Estuary

How to use the Snowflake Primary Key Constraint

Snowflake's primary key constraint ensures you don't abandon data integrity when you migrate to the cloud. Here's how to use it.

How to use the Snowflake Primary Key Constraint
Share this article

Storing and managing data in the cloud instead of on-premises comes with benefits such as easy accessibility, scalability, and data governance. However, compatibility with existing data systems remains critical: you want to be sure you’re not abandoning data integrity with the migration to the cloud. That’s where paradigms like Snowflake constraints come in. 

In this article, I’ll show you how Snowflake’s constraints keep this cloud warehouse compatible with traditional database systems that support similar conventions. This is useful when you have a data pipeline from a traditional database; for example, MySQL to Snowflake.

Then, we’ll take a deep dive into how to create a primary key constraint in Snowflake and the different approaches to achieving that. 

At the end of the article, you will have a clear understanding of the different types of constraints in Snowflake, how to manage primary key constraints in Snowflake, and how they can be enforced using the Snowflake Unistore workload.

What is Snowflake?

Snowflake is a global data cloud platform designed as a one-stop solution for data workloads. It can act as a data warehouse or data lake. It emphasizes seamless data collaboration as data is stored in a centralized repository. 

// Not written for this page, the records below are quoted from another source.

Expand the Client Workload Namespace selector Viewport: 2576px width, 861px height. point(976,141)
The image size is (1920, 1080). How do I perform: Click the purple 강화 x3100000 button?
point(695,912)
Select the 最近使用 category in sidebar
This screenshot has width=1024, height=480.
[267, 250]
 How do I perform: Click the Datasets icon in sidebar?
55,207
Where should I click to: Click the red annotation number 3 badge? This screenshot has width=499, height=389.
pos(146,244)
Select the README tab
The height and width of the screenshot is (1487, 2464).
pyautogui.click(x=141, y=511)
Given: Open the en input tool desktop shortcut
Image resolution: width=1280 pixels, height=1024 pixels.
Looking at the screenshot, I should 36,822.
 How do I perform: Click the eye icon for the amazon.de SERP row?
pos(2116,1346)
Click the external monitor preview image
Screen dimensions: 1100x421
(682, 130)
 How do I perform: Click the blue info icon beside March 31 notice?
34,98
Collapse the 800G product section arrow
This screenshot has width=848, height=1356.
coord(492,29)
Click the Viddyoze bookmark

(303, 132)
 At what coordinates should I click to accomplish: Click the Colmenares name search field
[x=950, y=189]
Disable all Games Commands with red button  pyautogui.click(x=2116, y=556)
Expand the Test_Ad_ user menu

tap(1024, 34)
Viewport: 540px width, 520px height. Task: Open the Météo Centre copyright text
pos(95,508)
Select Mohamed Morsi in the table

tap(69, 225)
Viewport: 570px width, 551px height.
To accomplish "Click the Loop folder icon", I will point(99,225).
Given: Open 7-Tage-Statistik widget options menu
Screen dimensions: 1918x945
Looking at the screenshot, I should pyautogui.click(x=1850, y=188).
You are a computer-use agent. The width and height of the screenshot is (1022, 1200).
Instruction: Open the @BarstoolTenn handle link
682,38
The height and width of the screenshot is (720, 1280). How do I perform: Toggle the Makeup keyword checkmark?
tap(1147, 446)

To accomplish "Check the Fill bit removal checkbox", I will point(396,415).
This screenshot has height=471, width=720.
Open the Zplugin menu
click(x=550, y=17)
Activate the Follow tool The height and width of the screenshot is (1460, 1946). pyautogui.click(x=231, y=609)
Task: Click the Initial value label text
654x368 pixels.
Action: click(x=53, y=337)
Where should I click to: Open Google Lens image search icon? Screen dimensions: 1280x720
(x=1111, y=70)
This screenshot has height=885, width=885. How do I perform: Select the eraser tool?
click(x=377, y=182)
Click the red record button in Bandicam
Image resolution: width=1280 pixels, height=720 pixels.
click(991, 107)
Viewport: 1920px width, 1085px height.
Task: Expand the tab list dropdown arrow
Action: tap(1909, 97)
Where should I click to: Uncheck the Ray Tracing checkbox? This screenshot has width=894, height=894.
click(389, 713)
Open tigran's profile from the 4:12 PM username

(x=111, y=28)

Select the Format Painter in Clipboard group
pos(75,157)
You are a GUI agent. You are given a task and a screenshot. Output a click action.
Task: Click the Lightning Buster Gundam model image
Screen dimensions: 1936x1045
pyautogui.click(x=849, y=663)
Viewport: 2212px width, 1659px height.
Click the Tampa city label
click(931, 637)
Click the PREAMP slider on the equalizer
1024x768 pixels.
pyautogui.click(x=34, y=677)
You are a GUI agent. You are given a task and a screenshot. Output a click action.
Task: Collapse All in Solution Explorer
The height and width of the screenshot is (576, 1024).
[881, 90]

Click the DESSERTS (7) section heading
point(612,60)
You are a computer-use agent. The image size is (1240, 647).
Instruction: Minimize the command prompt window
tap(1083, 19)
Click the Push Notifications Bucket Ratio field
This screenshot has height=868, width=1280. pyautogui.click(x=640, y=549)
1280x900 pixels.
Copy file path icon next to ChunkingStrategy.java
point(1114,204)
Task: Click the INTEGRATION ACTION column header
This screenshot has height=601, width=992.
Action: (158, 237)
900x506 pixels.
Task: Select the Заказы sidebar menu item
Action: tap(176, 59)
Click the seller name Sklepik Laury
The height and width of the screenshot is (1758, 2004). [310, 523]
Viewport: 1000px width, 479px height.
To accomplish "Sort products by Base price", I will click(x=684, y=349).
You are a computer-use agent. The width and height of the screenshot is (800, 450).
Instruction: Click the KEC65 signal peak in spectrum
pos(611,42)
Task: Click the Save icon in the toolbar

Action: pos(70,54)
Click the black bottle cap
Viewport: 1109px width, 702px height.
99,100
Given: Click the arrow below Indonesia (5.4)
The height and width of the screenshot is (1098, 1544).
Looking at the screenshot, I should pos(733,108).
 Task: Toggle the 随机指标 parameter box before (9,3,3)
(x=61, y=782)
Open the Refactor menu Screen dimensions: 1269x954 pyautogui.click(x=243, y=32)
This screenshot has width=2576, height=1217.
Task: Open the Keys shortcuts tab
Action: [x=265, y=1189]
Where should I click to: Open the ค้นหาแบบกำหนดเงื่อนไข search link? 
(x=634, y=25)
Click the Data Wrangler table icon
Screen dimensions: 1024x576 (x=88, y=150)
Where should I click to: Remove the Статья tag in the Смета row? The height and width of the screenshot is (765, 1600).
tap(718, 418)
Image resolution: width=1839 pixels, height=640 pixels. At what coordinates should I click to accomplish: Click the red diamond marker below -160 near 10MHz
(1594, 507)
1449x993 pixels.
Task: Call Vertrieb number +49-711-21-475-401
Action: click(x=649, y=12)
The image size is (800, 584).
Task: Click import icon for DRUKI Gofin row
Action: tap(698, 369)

Snowflake’s architecture is unique when compared to other data providers or database systems. Its architecture is cloud native and it is not built on any existing database technology. 

Snowflake’s main innovation is that it separates computation and storage while retaining support for Structured Query Language (SQL). Snowflake combines the benefits of a shared disk architecture (in that it utilizes a centralized data repository) with the advantages of a shared-nothing architecture (as data is split and stored in virtual data warehouses). Warehouses can be scaled out and power fast query computation times through the concept of Massively Parallel Processing (MPP) compute clusters.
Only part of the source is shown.